**READING TEXT**

May 6, 2003.
Health Newswire Professional.
US researchers have demonstrated a link between high blood sugar levels and retinal damage in premature babies.
The retrospective study is believed to be the first to establish a link between hyperglycaemia and retinopathy of prematurity (ROP), a condition marked by abnormal blood vessel growth in the retina.
Researchers at the Johns Hopkins Children's Center compared 16 premature infants who developed ROP and 31 healthy infants of similar gestational age, weight and year of birth. An average of five glucose measurements were taken daily for the first month of life, and ophthalmology screening was undertaken within the babies' first six weeks.
Compared to controls, ROP infants had higher average glucose readings, more variable daily glucose readings and more episodes when glucose levels exceeded the upper normal range.
The well-established link between high oxygen levels and ROP was confirmed by the researchers, who added that even the smallest increase in supplemental oxygen increased babies' ROP risk.
Blood transfusion, frequent blood gas measurements and ventilator use are other known risk factors for ROP.
ROP has similar features to adult diabetic retinopathy, for which hyperglycaemia is a major risk factor. "If glucose is truly related to the pathogenesis of ROP then we may be able to reduce the risk using tighter glucose control in the first few months," explains the study's senior author Dr Christoph Lehmann.
Further research is needed, says Dr Lehmann, to discover if high glucose is an independent risk factor for the development of ROP or if, like the number of blood transfusions, it is a marker of illness severity.

**DATA TO EXAMINE**
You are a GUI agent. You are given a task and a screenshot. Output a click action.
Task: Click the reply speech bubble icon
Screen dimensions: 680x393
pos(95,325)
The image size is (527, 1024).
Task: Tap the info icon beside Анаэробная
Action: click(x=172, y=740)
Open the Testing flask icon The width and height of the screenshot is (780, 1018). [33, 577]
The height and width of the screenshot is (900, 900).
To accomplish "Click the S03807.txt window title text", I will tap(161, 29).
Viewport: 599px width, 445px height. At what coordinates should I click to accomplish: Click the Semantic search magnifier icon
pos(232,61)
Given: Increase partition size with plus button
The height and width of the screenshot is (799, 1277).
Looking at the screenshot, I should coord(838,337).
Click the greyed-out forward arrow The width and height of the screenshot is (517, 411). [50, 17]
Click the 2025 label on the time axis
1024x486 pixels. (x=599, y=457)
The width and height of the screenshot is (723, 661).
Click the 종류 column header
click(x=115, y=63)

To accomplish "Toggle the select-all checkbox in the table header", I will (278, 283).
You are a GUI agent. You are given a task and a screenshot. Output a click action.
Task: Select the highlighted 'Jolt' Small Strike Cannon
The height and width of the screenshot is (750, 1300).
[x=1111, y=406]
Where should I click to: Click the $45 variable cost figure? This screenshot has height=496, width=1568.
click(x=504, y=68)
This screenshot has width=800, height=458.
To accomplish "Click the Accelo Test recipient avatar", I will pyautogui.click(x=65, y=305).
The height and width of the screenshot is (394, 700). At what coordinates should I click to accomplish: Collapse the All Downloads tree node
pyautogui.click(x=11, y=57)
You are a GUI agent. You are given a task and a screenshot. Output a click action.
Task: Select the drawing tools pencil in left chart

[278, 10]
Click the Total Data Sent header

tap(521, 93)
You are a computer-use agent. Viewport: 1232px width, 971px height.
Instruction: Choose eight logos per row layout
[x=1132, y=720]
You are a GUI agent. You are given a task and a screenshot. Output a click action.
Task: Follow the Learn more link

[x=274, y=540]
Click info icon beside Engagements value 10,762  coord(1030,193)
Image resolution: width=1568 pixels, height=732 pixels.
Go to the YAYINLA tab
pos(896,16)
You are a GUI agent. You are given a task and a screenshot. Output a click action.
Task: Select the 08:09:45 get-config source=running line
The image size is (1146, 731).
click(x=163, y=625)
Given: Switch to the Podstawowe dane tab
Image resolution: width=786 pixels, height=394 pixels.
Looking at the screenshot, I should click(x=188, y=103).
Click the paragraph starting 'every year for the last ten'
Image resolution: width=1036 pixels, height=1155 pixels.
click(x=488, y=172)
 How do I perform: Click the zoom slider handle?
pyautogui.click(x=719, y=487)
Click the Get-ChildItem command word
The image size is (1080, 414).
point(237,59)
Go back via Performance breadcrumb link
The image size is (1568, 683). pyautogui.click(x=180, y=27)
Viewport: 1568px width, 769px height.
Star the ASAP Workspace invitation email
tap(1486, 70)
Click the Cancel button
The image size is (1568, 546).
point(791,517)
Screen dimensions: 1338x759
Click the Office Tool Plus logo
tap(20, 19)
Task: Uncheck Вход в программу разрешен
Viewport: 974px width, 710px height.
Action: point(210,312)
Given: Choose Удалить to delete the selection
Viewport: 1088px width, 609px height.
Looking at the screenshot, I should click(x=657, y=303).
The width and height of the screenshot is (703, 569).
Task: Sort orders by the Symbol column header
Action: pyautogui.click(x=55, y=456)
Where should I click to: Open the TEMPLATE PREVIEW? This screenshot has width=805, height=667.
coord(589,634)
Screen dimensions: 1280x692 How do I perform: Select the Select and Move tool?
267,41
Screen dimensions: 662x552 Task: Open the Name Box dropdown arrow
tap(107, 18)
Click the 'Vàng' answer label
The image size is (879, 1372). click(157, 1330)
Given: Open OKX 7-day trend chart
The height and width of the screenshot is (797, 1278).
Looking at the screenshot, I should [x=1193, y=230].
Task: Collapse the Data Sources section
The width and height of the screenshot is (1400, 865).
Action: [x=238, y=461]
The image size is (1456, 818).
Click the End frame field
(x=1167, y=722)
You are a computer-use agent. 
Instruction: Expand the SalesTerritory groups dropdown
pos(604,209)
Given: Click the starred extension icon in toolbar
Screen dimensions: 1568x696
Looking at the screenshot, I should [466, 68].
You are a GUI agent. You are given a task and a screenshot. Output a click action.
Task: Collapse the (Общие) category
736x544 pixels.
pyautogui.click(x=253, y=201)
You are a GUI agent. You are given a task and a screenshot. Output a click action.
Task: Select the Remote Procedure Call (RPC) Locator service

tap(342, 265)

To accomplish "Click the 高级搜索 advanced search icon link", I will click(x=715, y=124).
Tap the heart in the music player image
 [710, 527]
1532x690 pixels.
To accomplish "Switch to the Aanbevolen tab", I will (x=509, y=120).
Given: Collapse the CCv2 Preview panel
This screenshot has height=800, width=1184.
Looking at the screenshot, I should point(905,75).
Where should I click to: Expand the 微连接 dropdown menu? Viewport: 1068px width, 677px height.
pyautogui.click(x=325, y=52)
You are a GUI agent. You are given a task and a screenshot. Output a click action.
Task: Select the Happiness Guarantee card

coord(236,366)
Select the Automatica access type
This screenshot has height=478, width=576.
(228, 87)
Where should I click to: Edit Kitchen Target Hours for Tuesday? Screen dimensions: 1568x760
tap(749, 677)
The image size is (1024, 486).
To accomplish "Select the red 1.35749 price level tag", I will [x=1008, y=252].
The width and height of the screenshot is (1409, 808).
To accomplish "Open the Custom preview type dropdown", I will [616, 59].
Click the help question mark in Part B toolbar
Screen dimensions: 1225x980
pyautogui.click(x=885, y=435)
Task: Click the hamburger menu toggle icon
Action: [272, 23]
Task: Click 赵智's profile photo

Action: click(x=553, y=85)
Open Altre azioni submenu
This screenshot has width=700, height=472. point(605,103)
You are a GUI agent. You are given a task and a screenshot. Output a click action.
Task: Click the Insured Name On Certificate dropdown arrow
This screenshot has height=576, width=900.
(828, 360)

**REQUIRED TASKS**
**1.** How many premature infants who developed ROP were compared with healthy infants in the study described in the article on retinopathy of prematurity?
**2.** Summarize the article on retinopathy of prematurity in two sentences.

**COMPLETED EXERCISE**
**1.** Sixteen premature infants with ROP were compared with 31 healthy infants.

**2.** A retrospective study at the Johns Hopkins Children's Center found that premature babies who developed retinopathy of prematurity (ROP) had higher and more variable blood glucose readings than healthy controls. The study also confirmed the known link between high oxygen levels and ROP, and its senior author said further research is needed to learn whether high glucose is an independent risk factor or a marker of illness severity.